USDA
Aug. 27, 2003
The Buzz on Bees
The Buzz on Bees: The Effects of Nicotine on the Consumption of Alcohol by the Apis mellifera Russell Thomas Burrows, 13, San Antonio, Texas Animal Planet "Emergency Vet" Award, Discovery Channel Young Scientist Challenge, 2002
Project background: Russell selected this topic after hearing a radio show about a study to determine whether nicotine acts as an alcohol stimulant in humans and other small mammals. This study related to Russells previous science project, which tested Apis mellifera (honeybees) response to alcohol after consuming alcohol-aversive products. Russell designed a second-year study to determine whether nicotine would affect honeybees' alcohol consumption. If Russell could prove that nicotine is a stimulant in honeybees, he speculated that honeybees could be used as inexpensive test subjects in medical and pharmaceutical studies, instead of mammals.
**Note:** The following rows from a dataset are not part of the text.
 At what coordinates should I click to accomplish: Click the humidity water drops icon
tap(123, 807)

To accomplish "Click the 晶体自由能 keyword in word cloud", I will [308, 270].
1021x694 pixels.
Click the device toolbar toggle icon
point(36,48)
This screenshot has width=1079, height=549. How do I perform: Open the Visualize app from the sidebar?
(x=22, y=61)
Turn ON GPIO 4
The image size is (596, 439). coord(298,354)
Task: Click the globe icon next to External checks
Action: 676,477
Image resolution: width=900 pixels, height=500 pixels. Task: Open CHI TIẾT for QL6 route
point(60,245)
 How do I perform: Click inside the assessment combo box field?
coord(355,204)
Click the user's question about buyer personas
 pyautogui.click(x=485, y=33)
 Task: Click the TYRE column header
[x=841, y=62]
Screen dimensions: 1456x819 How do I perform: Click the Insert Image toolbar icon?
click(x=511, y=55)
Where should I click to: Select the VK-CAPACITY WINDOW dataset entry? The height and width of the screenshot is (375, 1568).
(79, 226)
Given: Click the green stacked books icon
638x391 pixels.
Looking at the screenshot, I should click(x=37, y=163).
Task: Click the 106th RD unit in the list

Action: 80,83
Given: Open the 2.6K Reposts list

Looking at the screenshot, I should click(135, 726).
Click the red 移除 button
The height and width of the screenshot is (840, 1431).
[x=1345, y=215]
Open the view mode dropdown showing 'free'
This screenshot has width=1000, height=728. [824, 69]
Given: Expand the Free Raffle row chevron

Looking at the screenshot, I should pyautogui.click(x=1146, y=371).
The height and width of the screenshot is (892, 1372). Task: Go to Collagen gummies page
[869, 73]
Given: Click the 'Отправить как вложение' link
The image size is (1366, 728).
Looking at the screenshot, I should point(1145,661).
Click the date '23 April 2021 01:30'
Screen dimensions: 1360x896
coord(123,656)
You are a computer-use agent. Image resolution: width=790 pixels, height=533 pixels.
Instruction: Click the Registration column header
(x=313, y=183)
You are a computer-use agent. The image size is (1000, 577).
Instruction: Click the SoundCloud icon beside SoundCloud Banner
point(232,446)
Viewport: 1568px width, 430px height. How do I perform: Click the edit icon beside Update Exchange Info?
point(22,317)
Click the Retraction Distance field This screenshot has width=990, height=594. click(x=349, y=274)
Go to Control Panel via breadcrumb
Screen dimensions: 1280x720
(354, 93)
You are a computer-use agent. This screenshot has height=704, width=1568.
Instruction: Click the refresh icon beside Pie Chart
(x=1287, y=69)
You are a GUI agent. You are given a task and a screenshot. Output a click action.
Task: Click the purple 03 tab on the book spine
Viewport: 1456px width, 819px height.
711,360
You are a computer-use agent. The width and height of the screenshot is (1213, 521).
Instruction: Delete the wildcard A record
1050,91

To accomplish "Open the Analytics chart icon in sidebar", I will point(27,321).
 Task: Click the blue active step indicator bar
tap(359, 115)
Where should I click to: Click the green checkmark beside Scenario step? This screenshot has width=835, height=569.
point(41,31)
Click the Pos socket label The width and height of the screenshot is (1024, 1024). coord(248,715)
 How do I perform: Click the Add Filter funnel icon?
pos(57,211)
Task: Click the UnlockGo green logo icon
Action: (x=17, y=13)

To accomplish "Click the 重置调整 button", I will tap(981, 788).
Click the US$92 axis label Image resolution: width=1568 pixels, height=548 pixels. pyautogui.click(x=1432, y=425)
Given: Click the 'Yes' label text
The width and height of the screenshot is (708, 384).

Tactics and results: Russell captured the honeybees and restricted their food consumption for 24 hours prior to testing. He then administered one milliliter of nicotine to some of the bees and nothing at all to others, after which all the bees were fed an ethanol-sucrose solution for 5 seconds at 5-minute intervals until they would no longer drink.
Russell concluded that nicotine does increase bees consumption of alcohol. He believes further ethanol studies would be valuable to the National Institute on Alcohol Abuse and Alcoholism and the Centers for Disease Control and Prevention.